DATA TO USE:
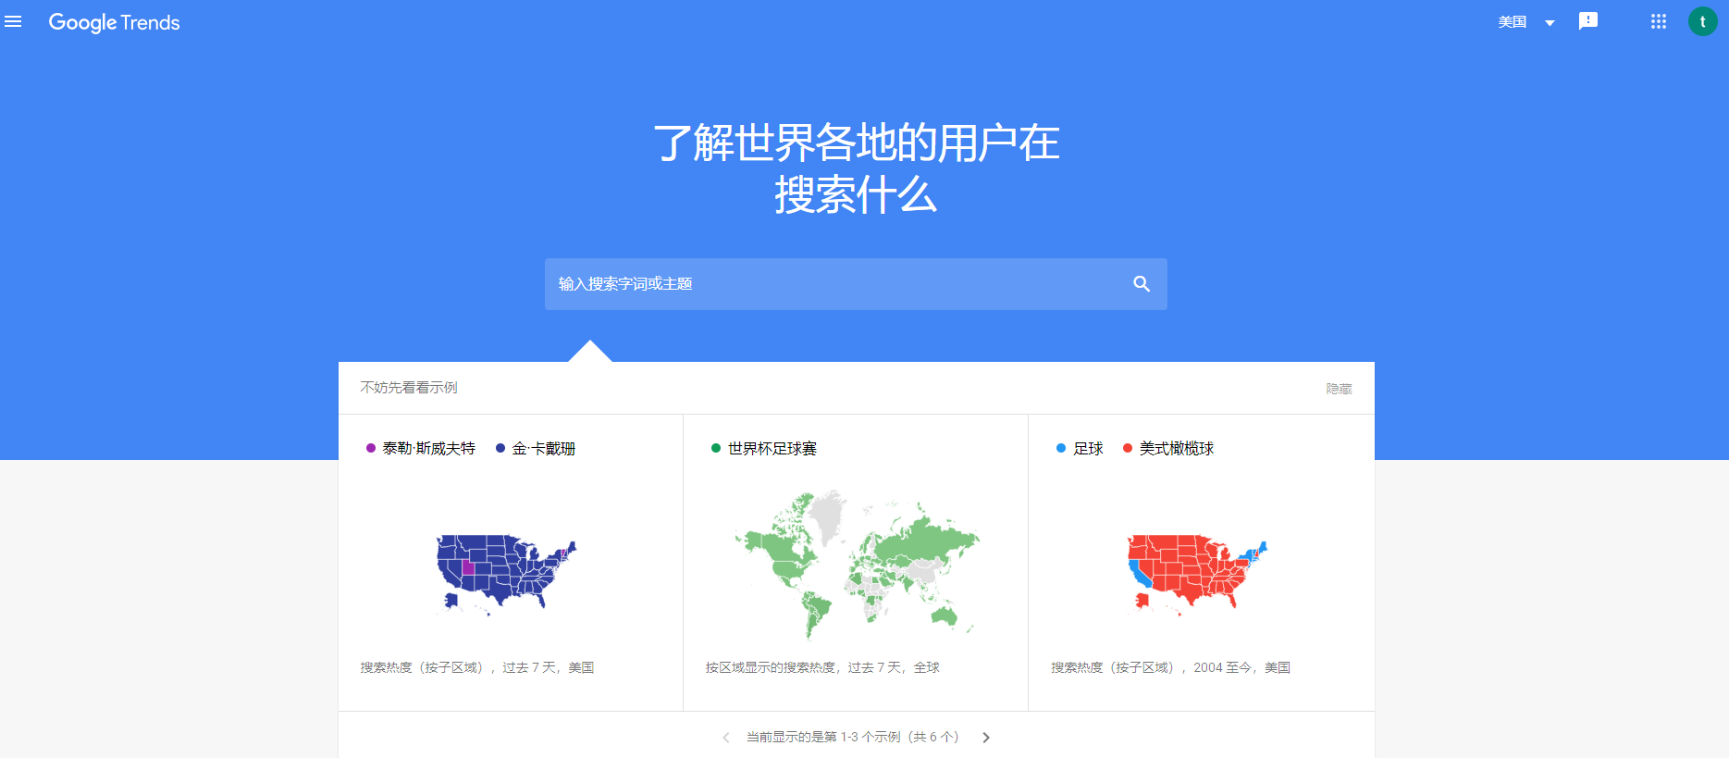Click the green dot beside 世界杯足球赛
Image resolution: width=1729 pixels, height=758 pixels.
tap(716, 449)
* * *
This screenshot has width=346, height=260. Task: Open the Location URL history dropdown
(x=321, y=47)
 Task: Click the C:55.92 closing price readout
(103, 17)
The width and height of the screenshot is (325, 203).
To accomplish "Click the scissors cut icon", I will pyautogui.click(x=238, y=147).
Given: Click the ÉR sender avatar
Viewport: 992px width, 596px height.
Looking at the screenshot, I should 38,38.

EXERCISE DIRECTIONS: Look through the material above and print exactly the lines from the one containing "This screenshot has" to the one containing "Given: Click the ÉR sender avatar", both included, and nothing more.

TASK RESULT:
This screenshot has width=346, height=260. Task: Open the Location URL history dropdown
(x=321, y=47)
 Task: Click the C:55.92 closing price readout
(103, 17)
The width and height of the screenshot is (325, 203).
To accomplish "Click the scissors cut icon", I will pyautogui.click(x=238, y=147).
Given: Click the ÉR sender avatar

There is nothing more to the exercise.